While there was some duplication of titles across the three collections, one volume was common to each. Blue Traditions: Indigo Dyed Textiles and Related Cobalt Glazed Ceramics from the 17th through the 19th Century is an exhibition catalog published by the Baltimore Museum of Art in 1973. TATTER Founder and Director Jordana Martin has held this book dearer to her than most, as it so perfectly anchors and encapsulates the mission of BLUE. It lends weight and continuity to the idea that our fascination with blue is universal, and that blue within the context of textiles is particularly remarkable and deserving of our attention.

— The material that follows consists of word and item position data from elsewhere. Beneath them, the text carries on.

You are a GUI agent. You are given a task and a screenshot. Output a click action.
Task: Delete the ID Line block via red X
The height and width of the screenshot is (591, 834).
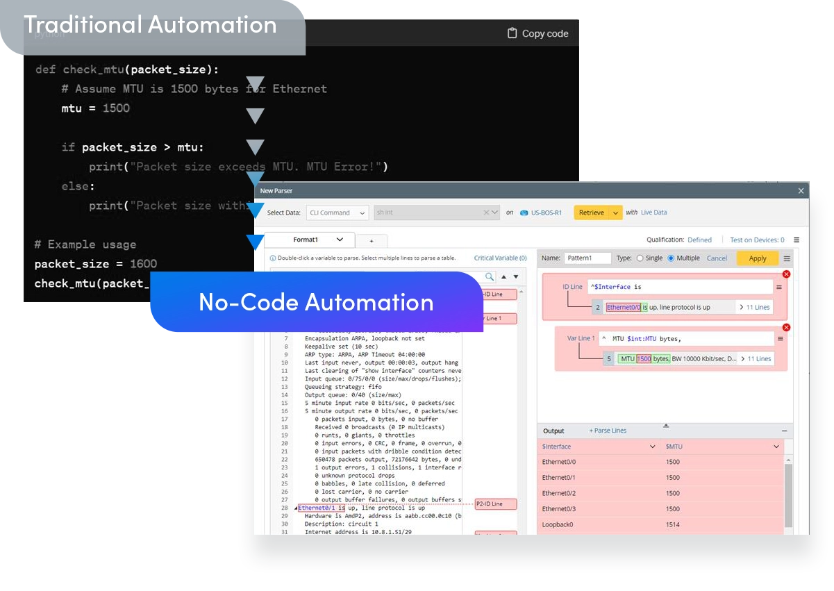click(786, 274)
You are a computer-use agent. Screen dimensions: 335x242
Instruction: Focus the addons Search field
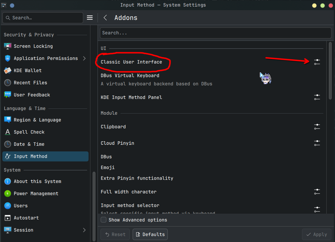click(215, 33)

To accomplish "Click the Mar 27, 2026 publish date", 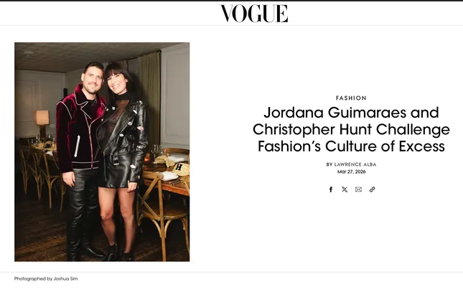I will point(352,172).
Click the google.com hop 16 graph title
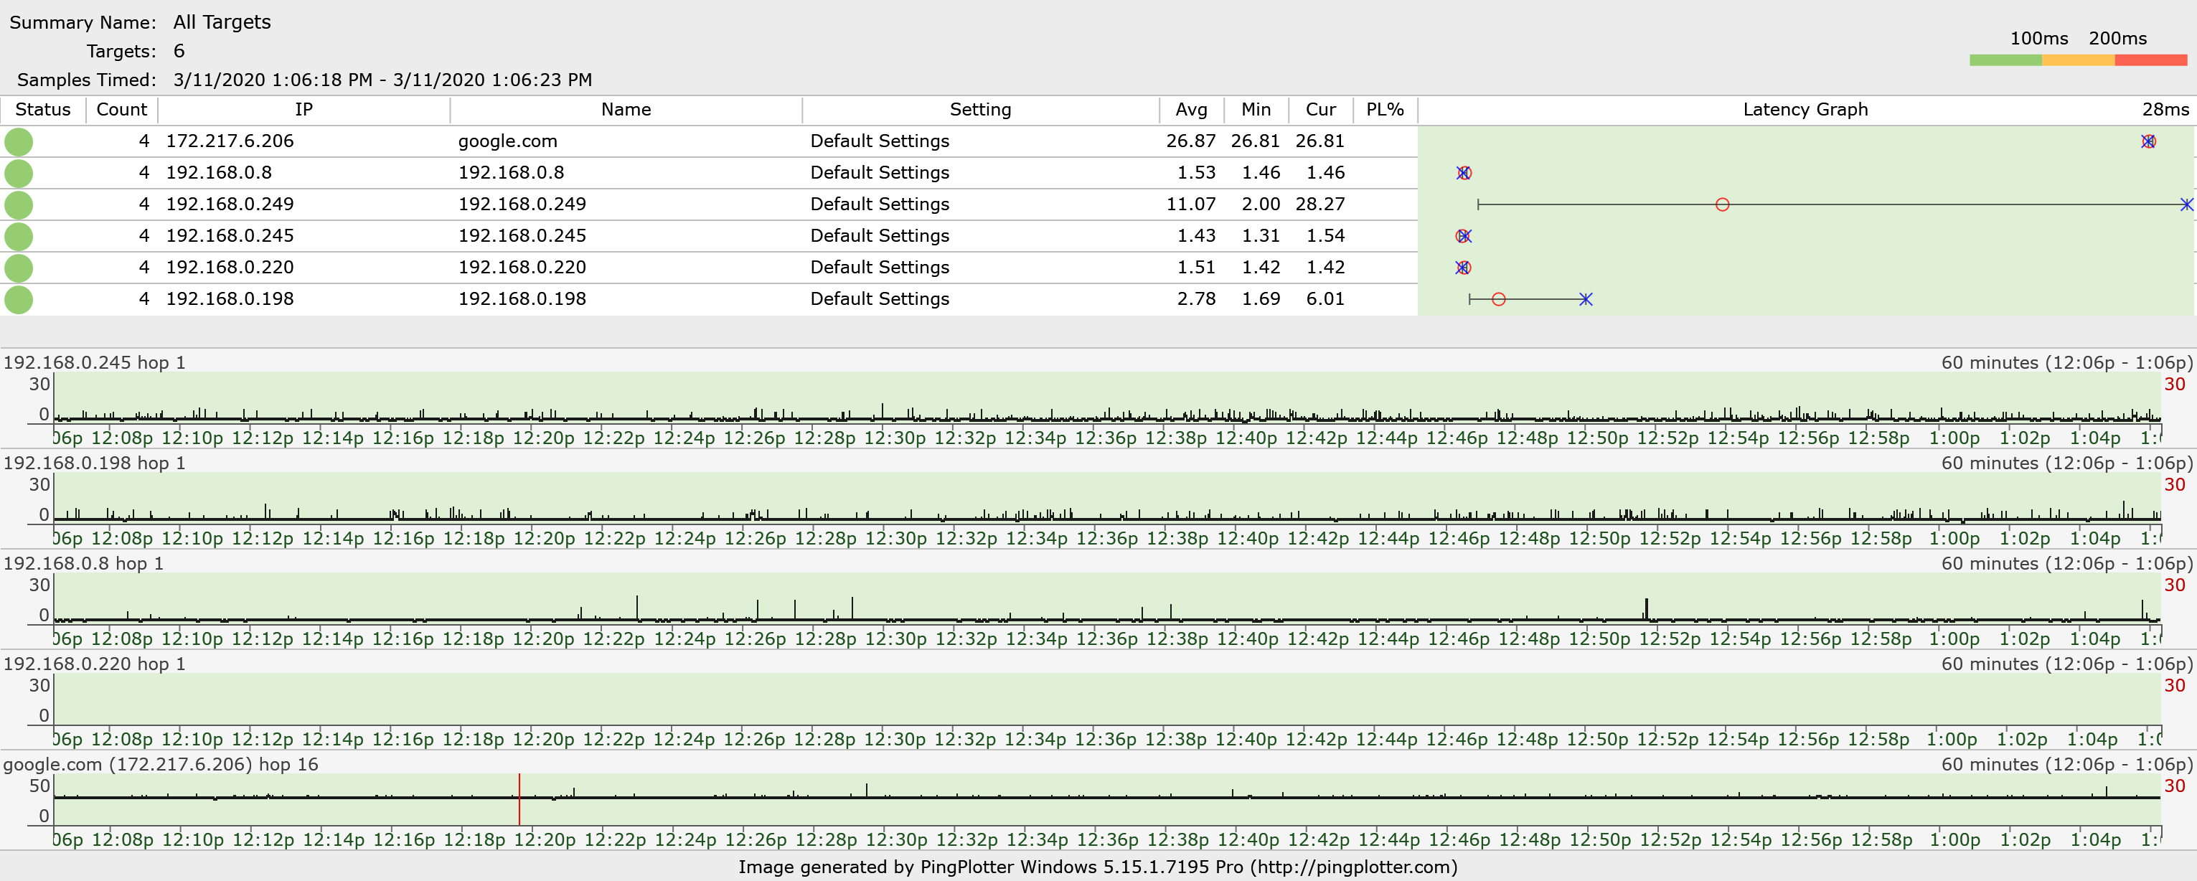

In the preface, Dena Katzenberg writes that in addition to understanding the history of indigo cultivation, manufacture and trade, “we may also wonder at the intense focus of a single color idea, and why it appears to have such importance.” Katzenberg writes that 17th century Europeans were enchanted by the novel beauty that indigo and cobalt brought into their lives. The popularity of Chinese blue and white porcelain cultivated a desire for a blue and white color scheme in European textiles, which was made possible with the arrival of indigo in Europe. She argues that indigo textiles and cobalt ceramics thus reinforced each other’s popularity and contributed to the “rage for blue.”

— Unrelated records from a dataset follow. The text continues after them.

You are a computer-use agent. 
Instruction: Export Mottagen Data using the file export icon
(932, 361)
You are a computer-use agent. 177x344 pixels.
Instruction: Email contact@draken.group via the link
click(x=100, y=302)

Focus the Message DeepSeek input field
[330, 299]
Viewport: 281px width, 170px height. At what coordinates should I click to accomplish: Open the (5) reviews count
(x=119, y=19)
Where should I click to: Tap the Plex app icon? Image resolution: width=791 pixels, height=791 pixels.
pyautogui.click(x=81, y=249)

Despite the subject matter, the catalog of blue objects is printed in black and white, leaving one longing for the “brilliant blue” written about by Katzenberg. Opening the book within the library, however, gives heady life to the text, as readers are immersed in a rich blue space of varying hues. While describing the alkaline vat required to yield indigo’s blue color, Katzenberg writes that the “lengthy and demanding procedure is most rewarding in that the resultant color can be both vibrant and permanent.” Likewise, we like to think of the library space as a sort of vat process, a surprising and joyful immersion, a place to contemplate both tradition and possibility.

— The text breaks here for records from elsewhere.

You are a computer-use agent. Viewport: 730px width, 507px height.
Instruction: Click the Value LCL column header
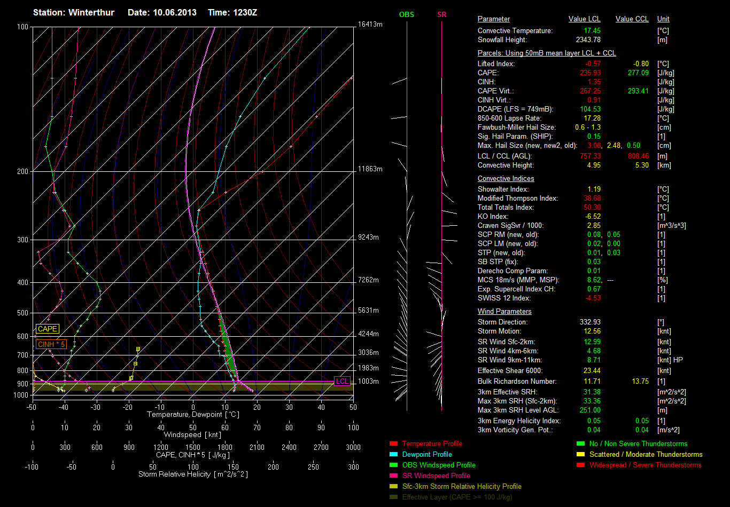click(585, 19)

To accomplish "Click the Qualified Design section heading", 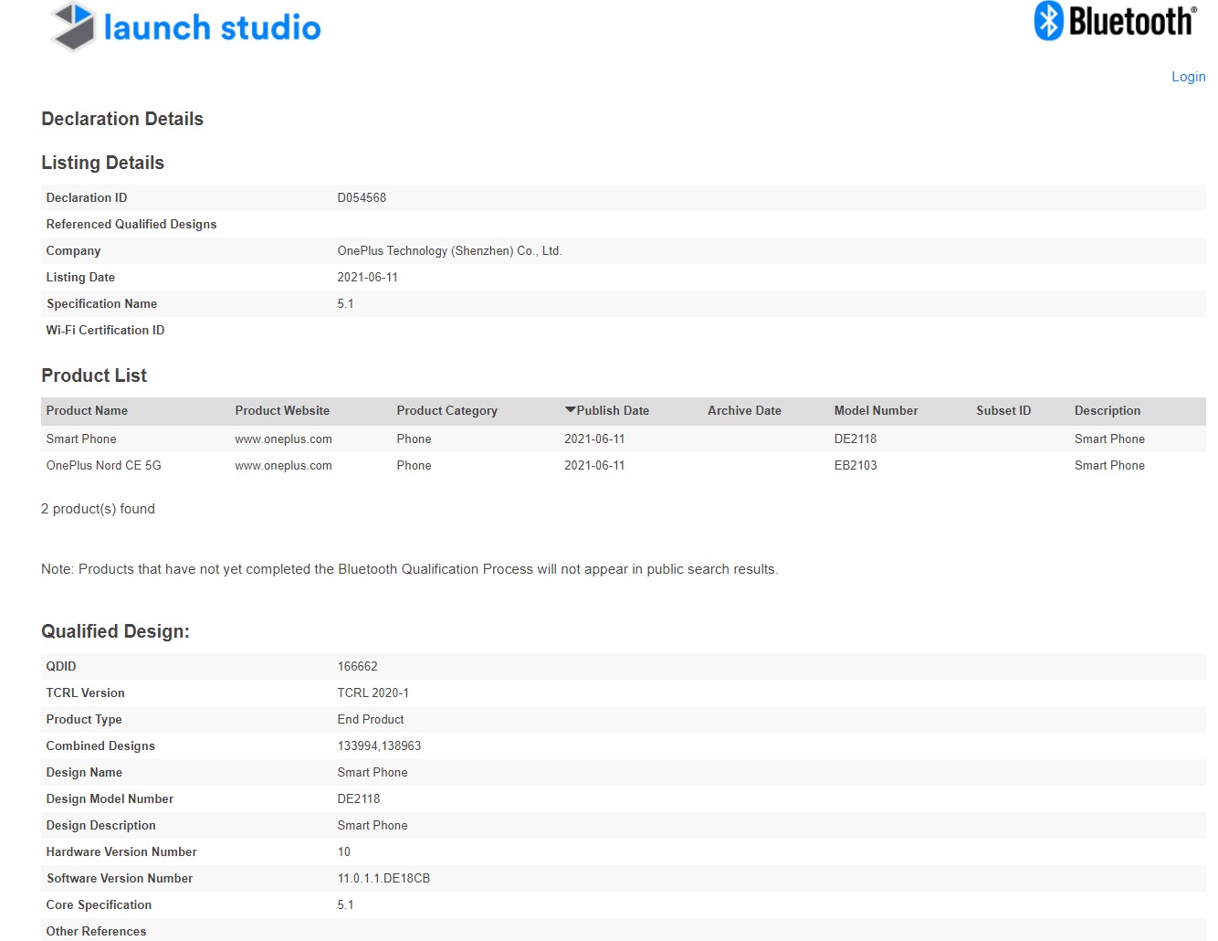I will [x=114, y=630].
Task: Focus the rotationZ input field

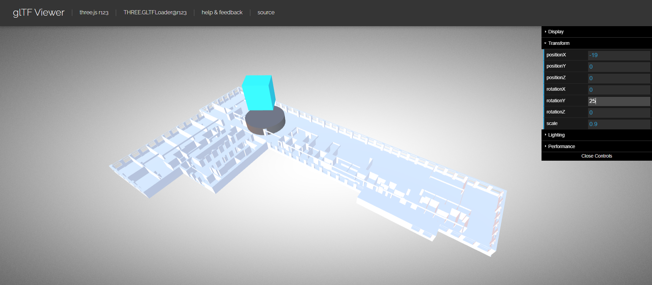Action: (x=619, y=112)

The fact that these three women prized Blue Traditions felt like a cosmic nod that their volumes belong here and together, the union of their books a sort of homecoming. While we typically only keep one copy of each title on the shelf, the three Blue Traditions sit shoulder to shoulder alongside others on the subject of indigo.
Edith of California, Carol of New Jersey and Glee of Connecticut never crossed paths in life, but they undoubtedly would have found thrilling the textile conversations that their books now kindle.